I wanna try a tasting menu with you soon!
I’m feeling your disappointment. My highlights of taster menus are always the surprise intermediate and amuse bouch courses, plus I’m a huge love of fish and seafood. Hope you had a wonderful birthday non the less.
Me too, Claire! But yes, the company made up for it 🙂
Now this was truly a Birthday feast! These creations look incredible especially the chocolate dessert it looks ever so tasty!
Thanks for sharing 🙂
Cheers Laura! 🙂
Im sorry, you were a bit disappointed about your birthday dinner!
The food really looked amazing… But how could they forget your cake! Happy that you still had a fun evening though!
Hi Louise! I didn’t even know there was meant to be cake until after the meal when it was confessed! Quite disappointing but yes, company made up for it!
When you pay that much and it’s a 2-star restaurant you need to be wowed with every course. It looks as though there were some interesting and tasty bites but it’s a shame you were disappointed over all!

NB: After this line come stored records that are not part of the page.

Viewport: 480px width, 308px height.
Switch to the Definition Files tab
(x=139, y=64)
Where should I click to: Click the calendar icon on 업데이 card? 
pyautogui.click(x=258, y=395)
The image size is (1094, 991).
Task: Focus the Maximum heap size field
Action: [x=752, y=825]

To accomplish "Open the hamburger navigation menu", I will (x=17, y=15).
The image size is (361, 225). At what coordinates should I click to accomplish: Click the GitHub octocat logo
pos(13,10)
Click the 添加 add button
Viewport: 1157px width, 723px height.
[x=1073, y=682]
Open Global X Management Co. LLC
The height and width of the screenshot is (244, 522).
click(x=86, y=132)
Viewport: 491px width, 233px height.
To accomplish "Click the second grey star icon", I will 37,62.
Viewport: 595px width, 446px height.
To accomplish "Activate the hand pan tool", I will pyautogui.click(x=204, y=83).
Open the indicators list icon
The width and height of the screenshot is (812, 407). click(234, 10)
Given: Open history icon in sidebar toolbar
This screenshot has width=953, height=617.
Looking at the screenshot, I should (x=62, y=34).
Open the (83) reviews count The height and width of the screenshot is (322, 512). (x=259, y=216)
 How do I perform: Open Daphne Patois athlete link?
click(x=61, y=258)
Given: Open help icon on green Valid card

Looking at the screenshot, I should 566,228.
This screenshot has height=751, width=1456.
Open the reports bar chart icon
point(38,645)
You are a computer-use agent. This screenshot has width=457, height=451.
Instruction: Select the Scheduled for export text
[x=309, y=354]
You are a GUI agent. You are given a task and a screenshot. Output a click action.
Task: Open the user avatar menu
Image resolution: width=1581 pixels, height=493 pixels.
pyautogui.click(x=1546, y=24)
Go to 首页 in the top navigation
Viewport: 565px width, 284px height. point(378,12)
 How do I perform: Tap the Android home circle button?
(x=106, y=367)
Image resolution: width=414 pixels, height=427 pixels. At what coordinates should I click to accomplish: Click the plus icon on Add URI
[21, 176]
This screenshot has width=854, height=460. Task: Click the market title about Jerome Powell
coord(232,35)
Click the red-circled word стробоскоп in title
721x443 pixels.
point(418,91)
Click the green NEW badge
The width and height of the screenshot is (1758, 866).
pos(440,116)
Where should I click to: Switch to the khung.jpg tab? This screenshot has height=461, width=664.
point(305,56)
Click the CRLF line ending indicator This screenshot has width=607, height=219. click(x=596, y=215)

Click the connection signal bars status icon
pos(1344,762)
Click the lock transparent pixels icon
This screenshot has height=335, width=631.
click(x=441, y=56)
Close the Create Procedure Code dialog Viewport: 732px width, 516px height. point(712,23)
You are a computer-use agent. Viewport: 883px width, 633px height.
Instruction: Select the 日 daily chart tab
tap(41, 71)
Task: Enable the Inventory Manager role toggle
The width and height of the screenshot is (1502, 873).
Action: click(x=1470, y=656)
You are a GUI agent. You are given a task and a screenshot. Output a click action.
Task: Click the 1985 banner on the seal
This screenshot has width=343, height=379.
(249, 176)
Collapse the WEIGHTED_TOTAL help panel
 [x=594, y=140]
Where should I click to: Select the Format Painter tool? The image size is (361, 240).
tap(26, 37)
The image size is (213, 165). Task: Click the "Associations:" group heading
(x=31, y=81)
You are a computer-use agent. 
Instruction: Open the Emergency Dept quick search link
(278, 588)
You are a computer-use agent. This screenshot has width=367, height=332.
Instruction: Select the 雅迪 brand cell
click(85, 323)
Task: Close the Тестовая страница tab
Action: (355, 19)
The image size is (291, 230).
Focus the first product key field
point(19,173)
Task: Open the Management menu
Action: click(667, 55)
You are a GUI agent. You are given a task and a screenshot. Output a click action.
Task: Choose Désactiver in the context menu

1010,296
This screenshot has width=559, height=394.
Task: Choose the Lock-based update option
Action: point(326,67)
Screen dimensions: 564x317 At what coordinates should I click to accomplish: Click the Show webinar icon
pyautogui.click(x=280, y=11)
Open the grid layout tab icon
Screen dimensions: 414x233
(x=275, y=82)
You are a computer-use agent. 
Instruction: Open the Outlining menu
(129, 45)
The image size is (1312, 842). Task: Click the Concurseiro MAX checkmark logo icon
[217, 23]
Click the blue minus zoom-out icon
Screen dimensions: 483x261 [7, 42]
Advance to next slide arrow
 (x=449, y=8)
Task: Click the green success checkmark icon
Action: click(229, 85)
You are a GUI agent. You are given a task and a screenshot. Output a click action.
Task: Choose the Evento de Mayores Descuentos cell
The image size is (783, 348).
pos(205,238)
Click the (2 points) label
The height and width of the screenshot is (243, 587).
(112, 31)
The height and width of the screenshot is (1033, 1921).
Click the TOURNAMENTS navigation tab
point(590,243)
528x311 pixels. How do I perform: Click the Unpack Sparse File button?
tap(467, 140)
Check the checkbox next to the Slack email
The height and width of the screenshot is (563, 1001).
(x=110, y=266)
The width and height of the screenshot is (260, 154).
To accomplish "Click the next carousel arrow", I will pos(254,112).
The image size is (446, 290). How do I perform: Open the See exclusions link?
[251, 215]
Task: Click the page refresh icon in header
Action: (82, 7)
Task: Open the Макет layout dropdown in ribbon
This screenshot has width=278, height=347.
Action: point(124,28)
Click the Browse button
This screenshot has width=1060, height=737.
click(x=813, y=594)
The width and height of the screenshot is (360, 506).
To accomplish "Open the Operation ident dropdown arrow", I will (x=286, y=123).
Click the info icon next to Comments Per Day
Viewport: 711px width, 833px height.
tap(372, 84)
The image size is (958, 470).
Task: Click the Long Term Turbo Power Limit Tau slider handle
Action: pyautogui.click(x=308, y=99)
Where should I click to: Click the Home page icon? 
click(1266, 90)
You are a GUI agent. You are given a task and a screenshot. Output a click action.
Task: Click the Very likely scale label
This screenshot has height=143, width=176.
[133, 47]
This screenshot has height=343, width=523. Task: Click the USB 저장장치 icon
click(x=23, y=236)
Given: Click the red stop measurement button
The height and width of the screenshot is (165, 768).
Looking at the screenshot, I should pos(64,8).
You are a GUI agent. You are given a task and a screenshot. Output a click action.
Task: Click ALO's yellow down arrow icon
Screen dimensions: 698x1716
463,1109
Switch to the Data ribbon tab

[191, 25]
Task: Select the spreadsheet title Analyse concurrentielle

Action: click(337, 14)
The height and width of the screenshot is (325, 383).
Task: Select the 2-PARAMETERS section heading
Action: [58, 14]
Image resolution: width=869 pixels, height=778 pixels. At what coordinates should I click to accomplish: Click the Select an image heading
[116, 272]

Totes agree! I still like the place, but I thought the tasting menu this season needed a bit of a balance!
Can I ask if you paired with the sommelier wine choice? And if so, your experience. Good Review
Hi Ross - I didn’t no, as we had a few pre-dinner drinks across at The Blue Bar. Will explore the wine pairing more during Spring!
Omg that food all looks delicious! How lucky you are to be in Europe!